Data records:
>>

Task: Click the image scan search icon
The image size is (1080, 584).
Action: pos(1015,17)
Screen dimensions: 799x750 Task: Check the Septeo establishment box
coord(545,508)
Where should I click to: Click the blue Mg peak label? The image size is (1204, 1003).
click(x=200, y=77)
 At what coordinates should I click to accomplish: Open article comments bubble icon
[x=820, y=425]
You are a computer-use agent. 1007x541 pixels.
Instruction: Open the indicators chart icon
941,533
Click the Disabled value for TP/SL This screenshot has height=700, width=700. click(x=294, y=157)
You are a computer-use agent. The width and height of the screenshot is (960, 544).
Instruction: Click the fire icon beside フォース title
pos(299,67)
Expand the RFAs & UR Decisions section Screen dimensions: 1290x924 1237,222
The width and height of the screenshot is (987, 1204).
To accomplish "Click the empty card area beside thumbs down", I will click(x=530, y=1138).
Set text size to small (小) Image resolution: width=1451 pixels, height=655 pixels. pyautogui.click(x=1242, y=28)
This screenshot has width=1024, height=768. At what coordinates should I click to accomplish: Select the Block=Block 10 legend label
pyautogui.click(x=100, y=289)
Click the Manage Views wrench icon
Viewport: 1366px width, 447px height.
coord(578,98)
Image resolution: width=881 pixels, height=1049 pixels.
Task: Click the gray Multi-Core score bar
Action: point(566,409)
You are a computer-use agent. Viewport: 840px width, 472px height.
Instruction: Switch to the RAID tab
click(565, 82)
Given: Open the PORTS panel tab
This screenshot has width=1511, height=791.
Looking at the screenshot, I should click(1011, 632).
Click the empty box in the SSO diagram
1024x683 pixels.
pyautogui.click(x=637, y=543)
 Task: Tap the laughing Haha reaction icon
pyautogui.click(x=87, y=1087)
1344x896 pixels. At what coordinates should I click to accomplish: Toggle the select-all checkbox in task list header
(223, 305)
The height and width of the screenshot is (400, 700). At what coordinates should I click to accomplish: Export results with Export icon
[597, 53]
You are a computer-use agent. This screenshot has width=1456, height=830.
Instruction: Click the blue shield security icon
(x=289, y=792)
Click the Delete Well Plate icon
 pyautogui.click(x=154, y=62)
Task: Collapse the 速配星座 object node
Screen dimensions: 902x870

<<

§ **Work task**
Lines containing the word "computer" must be found in the data above and copied.

§ **Answer space**
You are a computer-use agent. 1007x541 pixels.
You are a computer-use agent. The width and height of the screenshot is (960, 544).
You are a computer-use agent. Viewport: 840px width, 472px height.
You are a computer-use agent. This screenshot has width=1456, height=830.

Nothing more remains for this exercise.